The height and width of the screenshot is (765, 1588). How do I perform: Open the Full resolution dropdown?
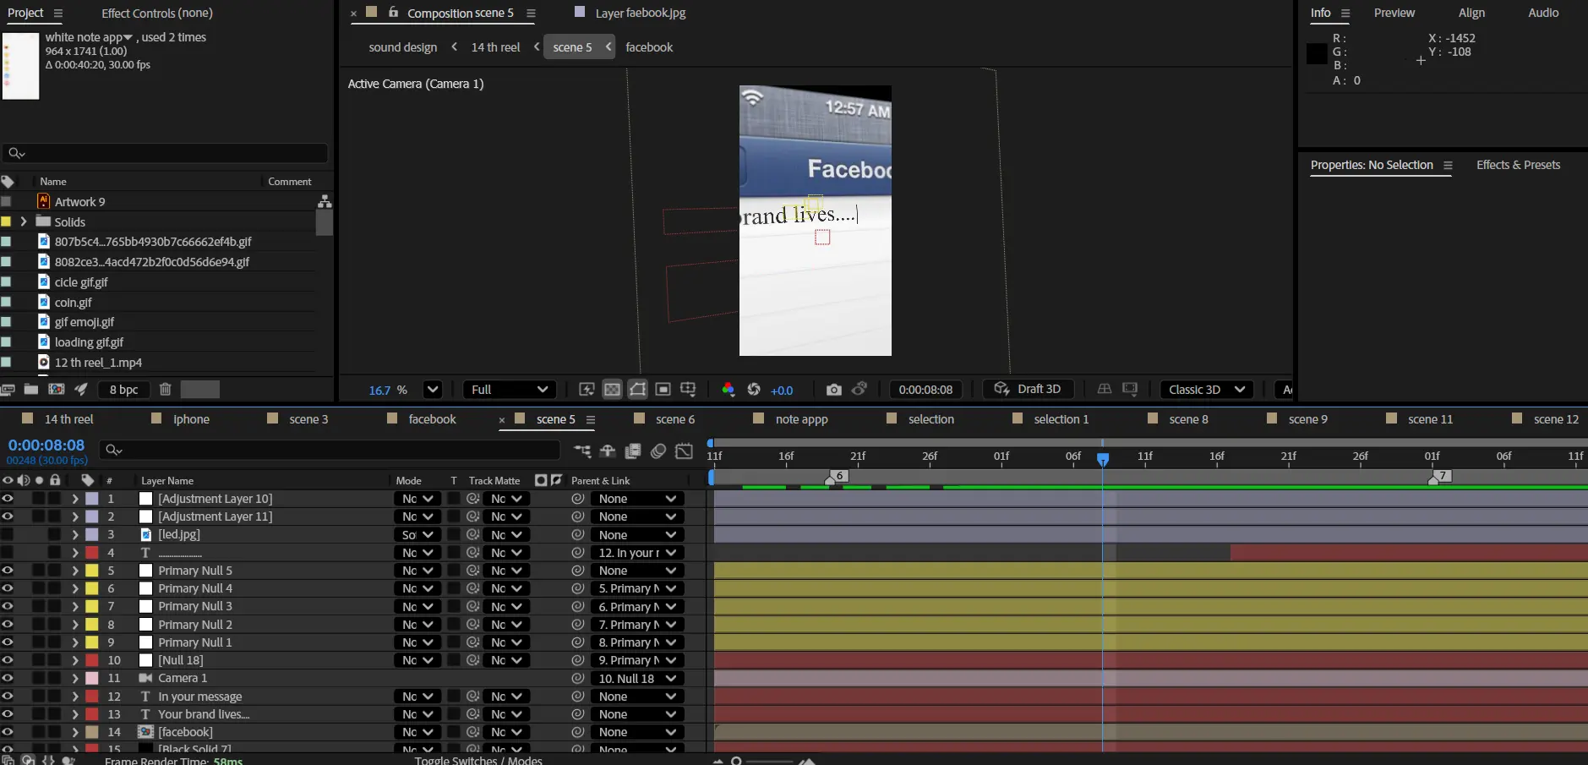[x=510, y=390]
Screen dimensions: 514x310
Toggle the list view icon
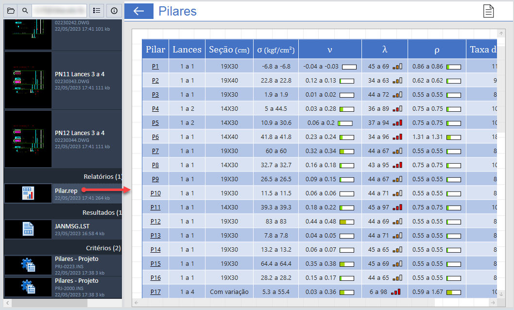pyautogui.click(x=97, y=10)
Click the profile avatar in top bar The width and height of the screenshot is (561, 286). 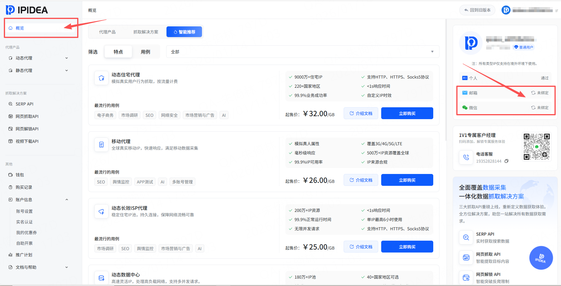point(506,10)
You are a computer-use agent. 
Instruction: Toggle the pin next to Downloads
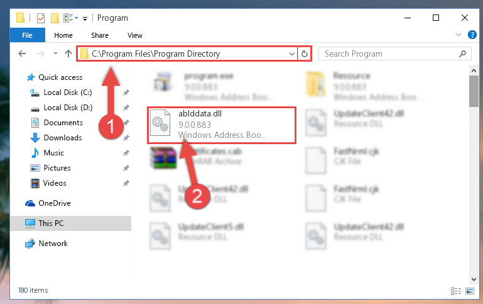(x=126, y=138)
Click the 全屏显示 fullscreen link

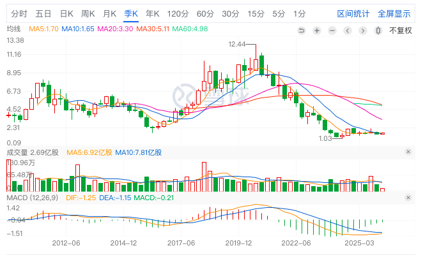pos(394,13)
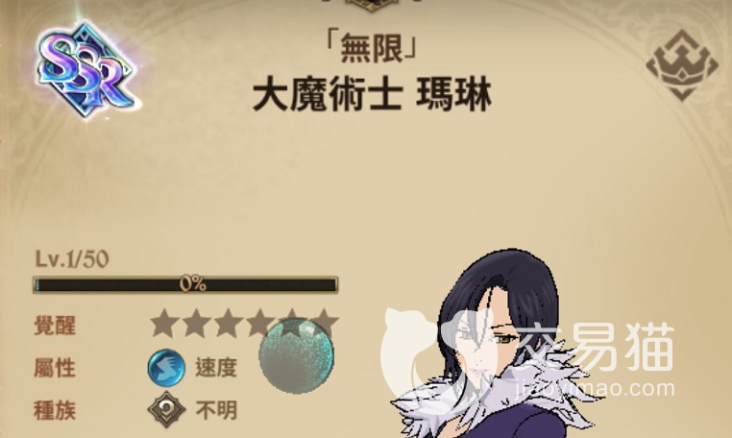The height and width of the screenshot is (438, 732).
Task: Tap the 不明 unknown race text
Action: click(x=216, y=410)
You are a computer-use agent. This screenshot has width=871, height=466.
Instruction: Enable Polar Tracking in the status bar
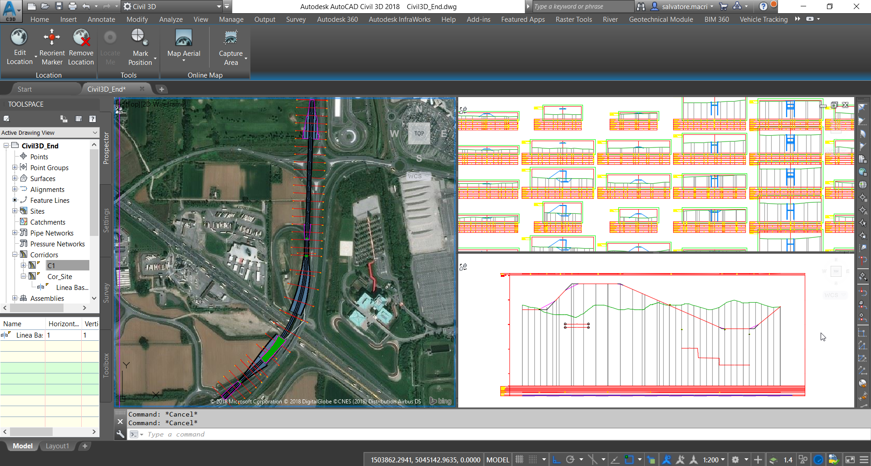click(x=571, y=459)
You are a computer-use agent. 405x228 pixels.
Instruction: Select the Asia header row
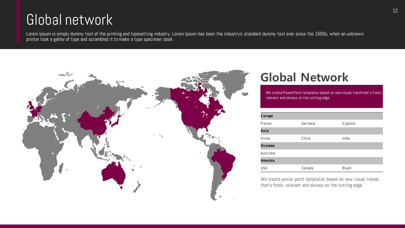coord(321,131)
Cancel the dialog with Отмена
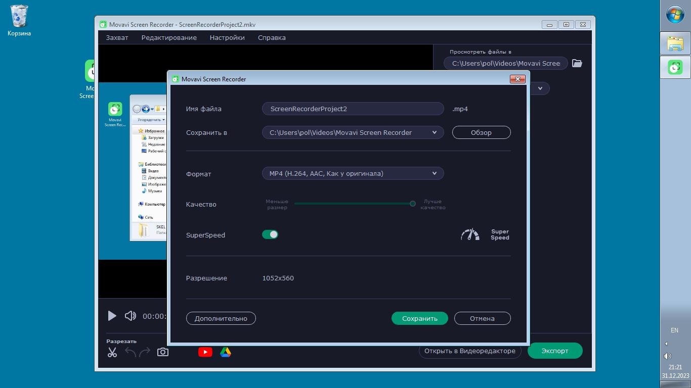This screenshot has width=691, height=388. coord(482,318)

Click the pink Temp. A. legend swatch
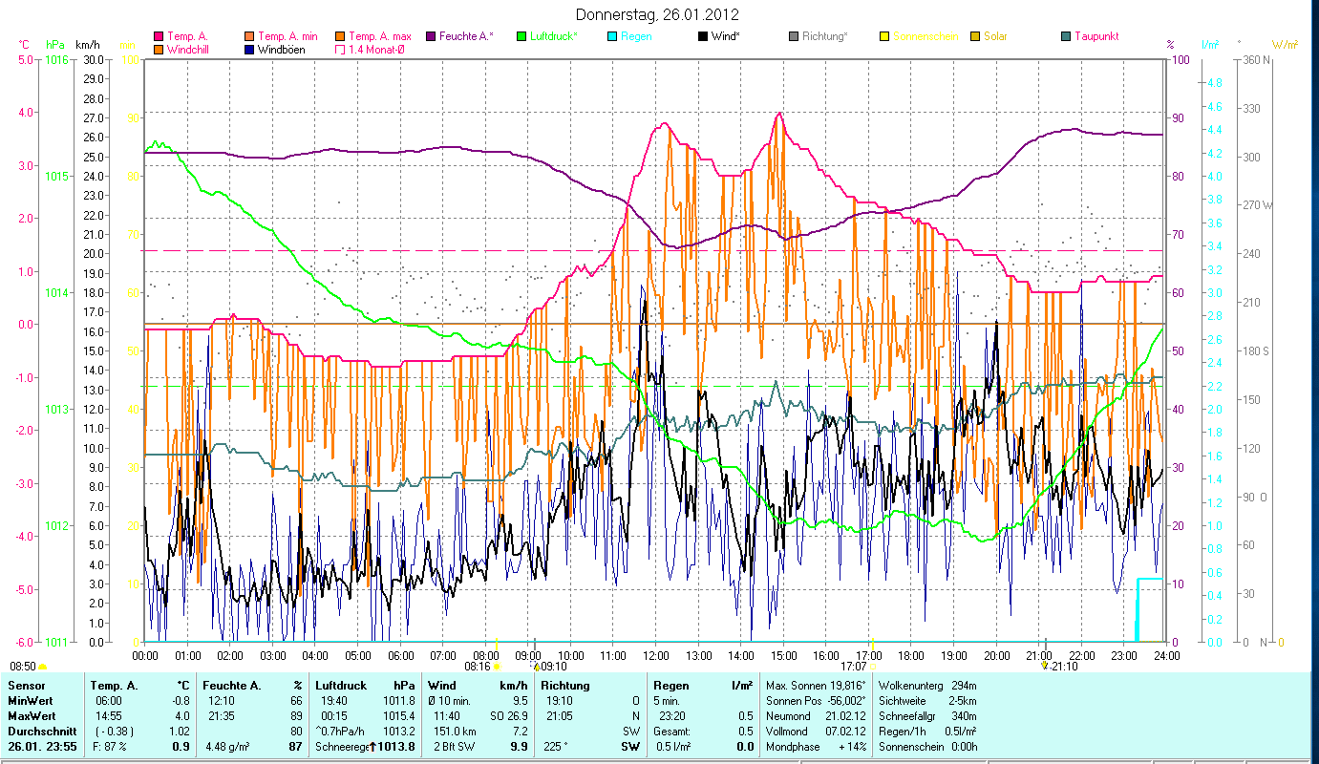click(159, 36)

══════════

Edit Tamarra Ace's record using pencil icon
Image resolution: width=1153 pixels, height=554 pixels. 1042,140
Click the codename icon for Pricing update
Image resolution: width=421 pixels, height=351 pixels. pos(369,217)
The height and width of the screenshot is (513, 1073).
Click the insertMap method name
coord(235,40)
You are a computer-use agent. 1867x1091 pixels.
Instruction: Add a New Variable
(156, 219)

══════════

#### Direction:
Please copy the records above word for word, from the line with "Click the 全屏显示 fullscreen link" through the line with "click(x=571, y=459)", including both of those lines. Leave the pictures out.

#### Full solution:
Click the 全屏显示 fullscreen link

pos(394,13)
The height and width of the screenshot is (438, 732).
Task: Tap the 不明 unknown race text
Action: click(x=216, y=410)
You are a computer-use agent. This screenshot has width=871, height=466.
Instruction: Enable Polar Tracking in the status bar
click(x=571, y=459)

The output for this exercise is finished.